Canelo steps in behind a Plant jab, throws a left to the midsection, and follows with a jopping right over the top. For added roughhousing points, he also leaves his left hand in after hooking, slides it up and uses it to clear Plant’s guard out of the way and further open the route for the overhand. You can see that reactions that serve well at longer range let him down here- leaning to his right opens him up, Canelo’s left hand splits and tangles the shell guard, and when he tries to spin to his left he fails to first make space and turns shoulder-first into Canelo.

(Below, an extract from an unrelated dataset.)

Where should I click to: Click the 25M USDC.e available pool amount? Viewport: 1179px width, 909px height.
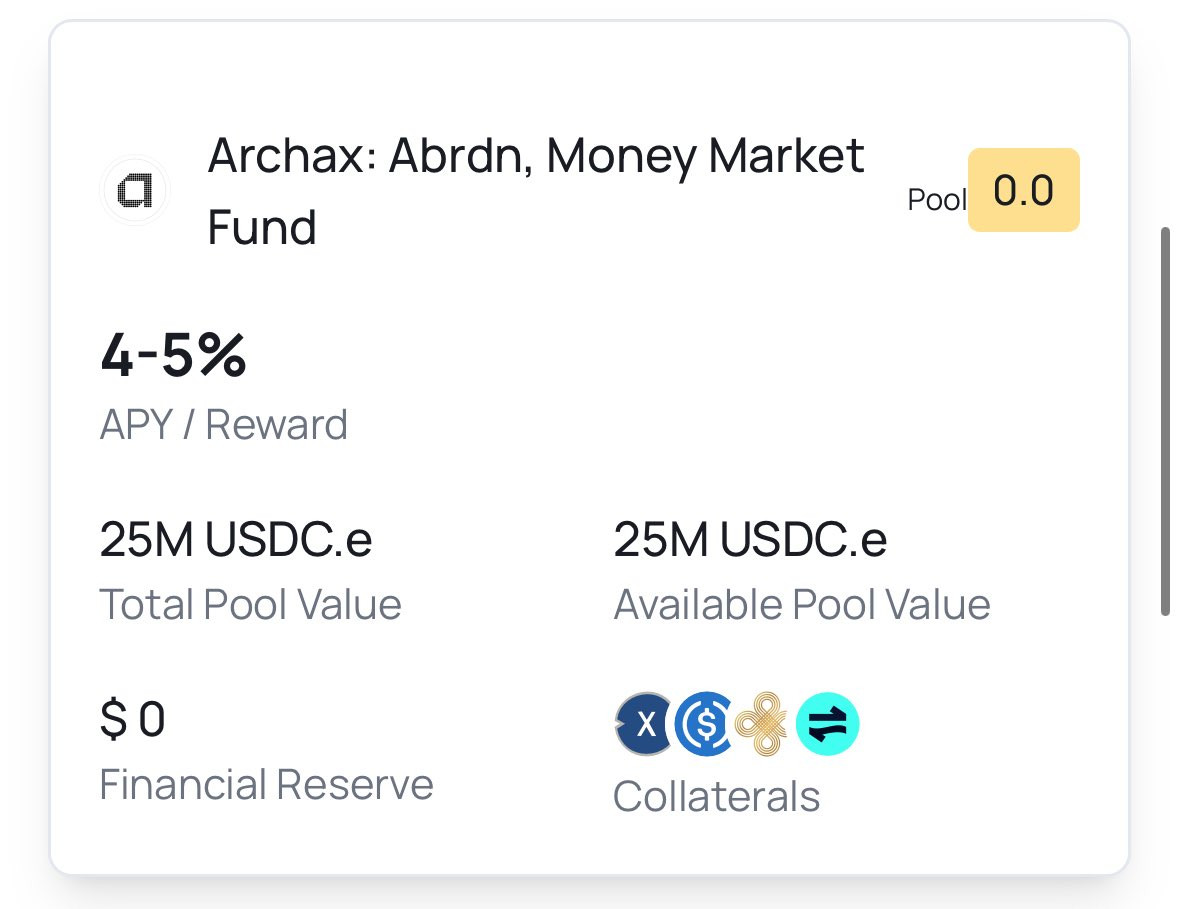[x=750, y=539]
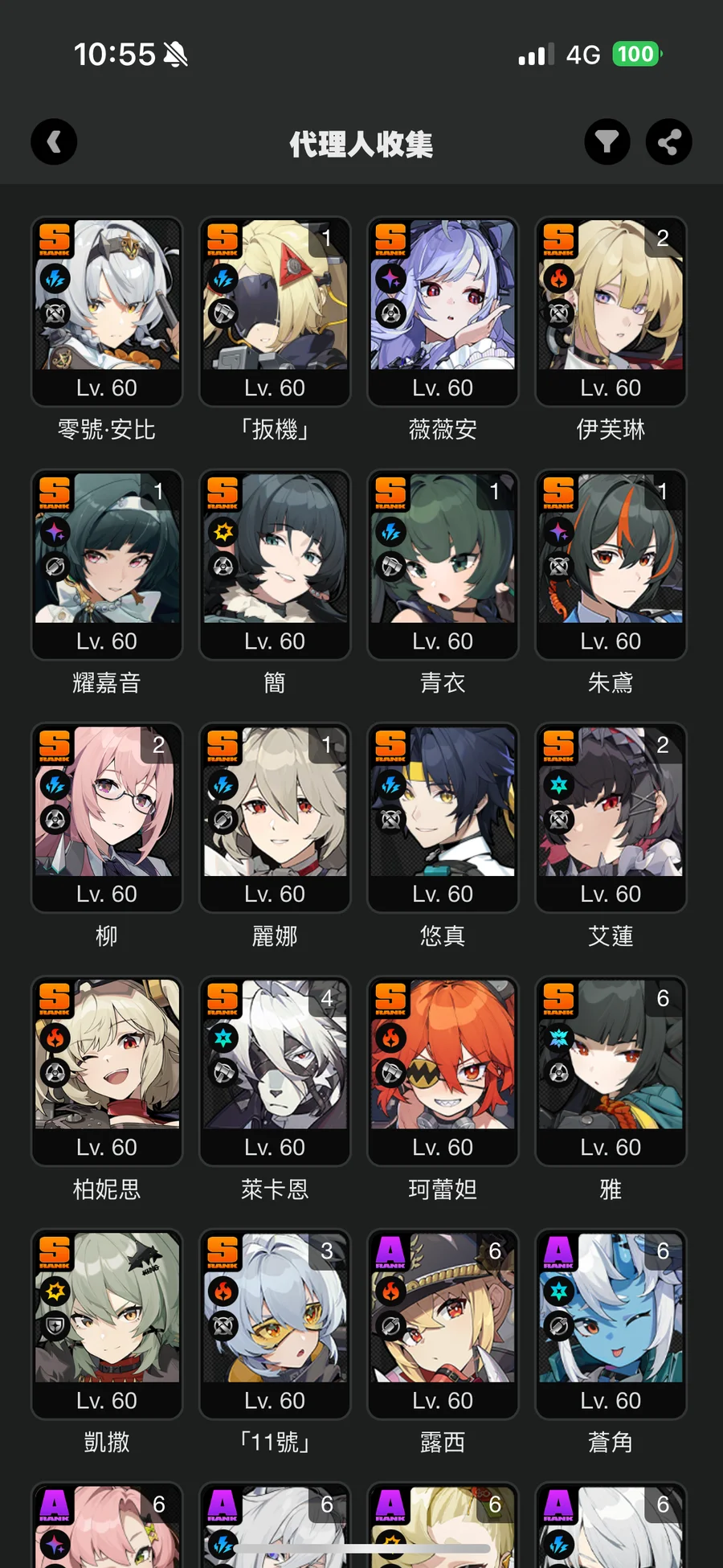Tap the 悠真 name label

(x=443, y=936)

To mess with Plant still further, what Canelo would sometimes do from that position is throw his left hand in short, letting Plant slip it to the outside, and then just leave it there and lean on. That’s definitely blurring the line between head manipulation and just plain being dirty, but he mostly got away with it apart from a couple of egregiously obvious instances, and this started to get to Plant’s confidence too.
Not dissimilar to the above, but this time Canelo exploits Plant’s tendency to lean right by just popping his left hand up there and shoving him down, so much so that his elbow comes way off the side it was protecting.
Ultimately you can see all this come together in the knockdown that began the end of the fight. At this point Canelo doesn’t even have to throw that right to the body to make Plant jump — the American throws a double jab, but it’s tentative and when he sees Canelo slip to the outside of it he brings his hand back to his body very quickly and with a bit of a flinch. This leaves him out of position, so when Alvarez instead throws a left to the head, he is not at all well positioned to either avoid it or move with it and is rocked. After that, his reactions are gone and he leans into the uppercut that knocks him down without really being aware of what’s happening.
Jumping in as with this hook wouldn’t be considered good form in most situations, but from this position Plant’s left hand is in no position to counter and Canelo is too far around to Plant’s left for the right to be effective from that stance — further showing that it’s not always about textbook clean form.
So there you have it. In boxing, roughness in the right places is also an art, and Canelo deployed it skillfully to get through a tricky opponent. There aren’t too many fighters who gameplan as well as the Mexican great, if any, and despite not looking as smooth as he sometimes can he played it to perfection this time too.